Winston cut the youngster off with a ten-dollar bill. “You know where to get a Captain Nemo’s chocolate cake around here?” The boy nodded, his hands posed to take the money. “Get me three loosies, a chocolate cake, Captain Nemo’s now, not none of them no-name ghetto snacks, and a tall can of Budweiser.” The boy snatched the money, but Winston held on tight to his end. He tossed his head toward a circle of teenagers standing under a lone elm tree. “I’ll be over there with Bucknaked and them, okay?” Winston released his grip on the money, sending the boy flying through the projects like a pellet from a slingshot. Winston looked at Spencer, then, cupping his hands over his mouth, shouted down his runner. “Change that Budweiser to two foreign beers! Heineken or some shit!” The boy acknowledged the change in orders with a raise of his hand.
Sitting on top of a pipe rail bordering the walkway, they sipped their canned lagers, Tuffy somehow also managing to smoke a cigarette and lick chocolate frosting off the Nemo’s wrapper. “Shit good, ain’t it, Rabbi?” asked Winston, holding up his green can like an actor in a television commercial. Spencer grinned. Though the first taste of the mundane Dutch import had made him gag, and long for a foamy glass of a Flemish wit bier with a slice of lemon, he had to concur that nothing went better with a humid New York City night than beer — even this vacuum-packed aluminum swill.

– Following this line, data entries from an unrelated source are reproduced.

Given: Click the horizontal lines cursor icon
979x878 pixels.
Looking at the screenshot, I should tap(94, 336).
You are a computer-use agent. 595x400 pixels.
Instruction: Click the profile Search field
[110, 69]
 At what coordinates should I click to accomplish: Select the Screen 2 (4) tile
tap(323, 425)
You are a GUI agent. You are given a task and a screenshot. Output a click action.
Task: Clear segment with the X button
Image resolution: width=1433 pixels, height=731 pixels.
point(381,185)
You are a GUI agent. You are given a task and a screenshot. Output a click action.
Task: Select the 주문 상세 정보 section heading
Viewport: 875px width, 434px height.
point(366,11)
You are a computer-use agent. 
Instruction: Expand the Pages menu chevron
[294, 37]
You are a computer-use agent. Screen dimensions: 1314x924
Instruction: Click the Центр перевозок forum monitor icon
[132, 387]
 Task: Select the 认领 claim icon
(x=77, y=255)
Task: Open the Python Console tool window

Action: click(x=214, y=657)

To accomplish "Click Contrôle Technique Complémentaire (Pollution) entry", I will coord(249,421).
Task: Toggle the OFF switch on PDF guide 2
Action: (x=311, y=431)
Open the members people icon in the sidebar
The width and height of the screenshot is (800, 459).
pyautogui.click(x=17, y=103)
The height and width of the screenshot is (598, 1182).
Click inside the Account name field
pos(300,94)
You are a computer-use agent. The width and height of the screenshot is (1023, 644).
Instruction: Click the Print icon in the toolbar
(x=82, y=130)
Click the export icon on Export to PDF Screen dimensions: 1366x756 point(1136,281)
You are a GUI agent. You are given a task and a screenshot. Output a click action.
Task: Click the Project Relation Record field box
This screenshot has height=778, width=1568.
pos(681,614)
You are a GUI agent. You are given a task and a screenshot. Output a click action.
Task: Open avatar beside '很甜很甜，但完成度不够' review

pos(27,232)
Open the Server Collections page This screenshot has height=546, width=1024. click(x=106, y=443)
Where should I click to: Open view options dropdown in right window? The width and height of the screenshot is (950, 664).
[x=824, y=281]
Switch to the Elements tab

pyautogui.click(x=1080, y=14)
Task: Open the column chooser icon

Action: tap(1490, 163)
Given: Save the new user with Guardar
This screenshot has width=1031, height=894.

Beneath the branches of the elm tree, about five yards from Winston and Spencer, the cluster of young men had tightened. A Spanish kid, the color of wet sand, was blowing into his hand as if it were a trumpet’s embouchure. His efforts produced a mélange of beats that varied between the sounds of flatulence, the pings of a drummer’s high hat, and the burps of a jalopy chugging uphill. As his other hand alternately slapped his chest and muted his “horn,” the percussives gained momentum. The other members of the clique, feet planted firmly against the cement like the roots of the nearby tree, began to dip at the knees. A few slowly bobbed and weaved their torsos like boxers practicing dodging punches in the mirror. The rest lifted their hands skyward and bounced in place like Sunday rollers in the first pew catching the Holy Ghost. Even the branches of the elm tree seemed to sway to the beat. And like the singing trees in The Wizard of Oz , the teens began spouting frenzied rhymes, trying to solve all the world’s problems in one breath. Spencer wondered if among these young men was the anonymous neologist who invented the ever-mutable New York slang.